One of Maust’s tasks recently has been going through the massive cookbook collection at the library. Using both data and a desire to have a well-rounded selection, she’s pulling books from the shelves and sending them to the basement where Friends of the Library prepare them for sale. On May 3, hundreds of food books will be offered to the public for $1 each, less if they’re not hardcover.

“This is one of our most heavily used sections,” Maust said. “They’re just so pretty, too.”

She lingers over a book on the Yucatan, an area of Mexico where she once lived with her family. In another book, she shows a picture of a gorgeous beet dish.

Though the books on Russian cooking aren’t as pretty and don’t get taken home much, she keeps them in the collection.

“You want to make sure you have something,” she said.

The shelves, instead of being packed floor to ceiling, now have space and have been adjusted to accommodate shorter cooks. The additional space and light actually makes it easier to find a book, Schlabach said.

Other sections are also getting makeovers. Critical literary reviews and travel books aren’t needed in print form as they were in the past.
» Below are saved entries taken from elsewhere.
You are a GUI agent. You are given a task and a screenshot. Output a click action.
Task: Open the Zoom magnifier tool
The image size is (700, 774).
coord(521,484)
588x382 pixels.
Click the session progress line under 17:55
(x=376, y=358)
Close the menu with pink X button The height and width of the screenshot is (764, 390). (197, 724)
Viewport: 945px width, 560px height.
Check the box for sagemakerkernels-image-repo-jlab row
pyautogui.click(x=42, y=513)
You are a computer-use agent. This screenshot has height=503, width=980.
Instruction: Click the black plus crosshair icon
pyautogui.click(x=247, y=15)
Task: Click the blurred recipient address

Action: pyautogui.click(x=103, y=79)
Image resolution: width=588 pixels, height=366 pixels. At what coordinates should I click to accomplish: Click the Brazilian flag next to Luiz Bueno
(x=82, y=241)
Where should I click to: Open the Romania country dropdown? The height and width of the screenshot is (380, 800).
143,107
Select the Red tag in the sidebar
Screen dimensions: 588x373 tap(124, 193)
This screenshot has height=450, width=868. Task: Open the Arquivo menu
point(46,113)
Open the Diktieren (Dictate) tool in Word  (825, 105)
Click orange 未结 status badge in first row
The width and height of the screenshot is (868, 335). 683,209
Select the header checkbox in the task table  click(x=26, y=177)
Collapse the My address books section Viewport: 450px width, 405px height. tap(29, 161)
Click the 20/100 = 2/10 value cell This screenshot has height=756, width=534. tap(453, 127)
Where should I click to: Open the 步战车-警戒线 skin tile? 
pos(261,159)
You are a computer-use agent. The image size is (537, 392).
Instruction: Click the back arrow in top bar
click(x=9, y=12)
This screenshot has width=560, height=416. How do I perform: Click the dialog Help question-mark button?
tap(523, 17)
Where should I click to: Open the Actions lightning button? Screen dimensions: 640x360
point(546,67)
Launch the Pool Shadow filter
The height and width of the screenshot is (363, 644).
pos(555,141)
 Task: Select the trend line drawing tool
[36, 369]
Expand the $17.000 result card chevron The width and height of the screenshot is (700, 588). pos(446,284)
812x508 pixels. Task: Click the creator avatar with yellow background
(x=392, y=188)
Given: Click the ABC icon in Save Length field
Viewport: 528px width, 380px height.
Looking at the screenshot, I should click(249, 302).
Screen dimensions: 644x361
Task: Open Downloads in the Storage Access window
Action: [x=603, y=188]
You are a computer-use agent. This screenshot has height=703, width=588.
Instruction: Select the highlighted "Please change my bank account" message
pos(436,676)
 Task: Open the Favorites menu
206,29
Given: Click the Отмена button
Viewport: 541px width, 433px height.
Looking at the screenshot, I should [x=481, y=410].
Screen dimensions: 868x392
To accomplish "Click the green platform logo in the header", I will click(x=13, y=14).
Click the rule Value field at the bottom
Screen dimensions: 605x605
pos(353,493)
Schlabach’s goal is to maintain the tradition of Elkhart Public Library.

“This library has been a superb library for decades and decades,” she said.

To remain that, they need to adapt, she said.

That means being comfortable with the Zinio app that allows users in Elkhart and Goshen to read magazines on tablets or phones. It means helping people use Hoopla and Overdrive, two more apps that give access to e-books, audiobooks and videos. Every student in Concord and Elkhart schools, even if they live outside the townships that fund the library, gets an e-card giving access to online resources.

“We’ve had online resources for quite some time,” Schlabach said. “How do we tell the community we have them?”

The library offers online legal resources and is planning a summer series to help people learn about law. Another event on the summer eclipse is in the works.

As I looked over the cookbooks in the basement being prepared for sale, it felt like I was among old friends. I recognized some I’d checked out years ago. Some are copies of books already on my shelf at home. A few went home with me — with no due date.

I went home heartened by Maust, Schlabach and the others at the library eagerly adapting to cultural change to make this library a welcoming, vibrant space with helpful people and technology that expands beyond what I would have known without them.

Marshall V. King is a freelance writer and photographer who has worked in Elkhart County as a journalist for more than 20 years. You can read his Dining a la King column in The Tribune on Fridays.

Elkhart Public Library reference librarian Katrina Maust happily displays a cookbook at the library last week. In this era of constantly changing technology, the public library still stands as a key place in the community. Tribune Photo/MARSHALL V. KING
Marshall V. King

The next Friends of the Elkhart Public Library sale will be 9 a.m. until 1 p.m., May 6 at the Main Library, 300 S. Second St., Elkhart.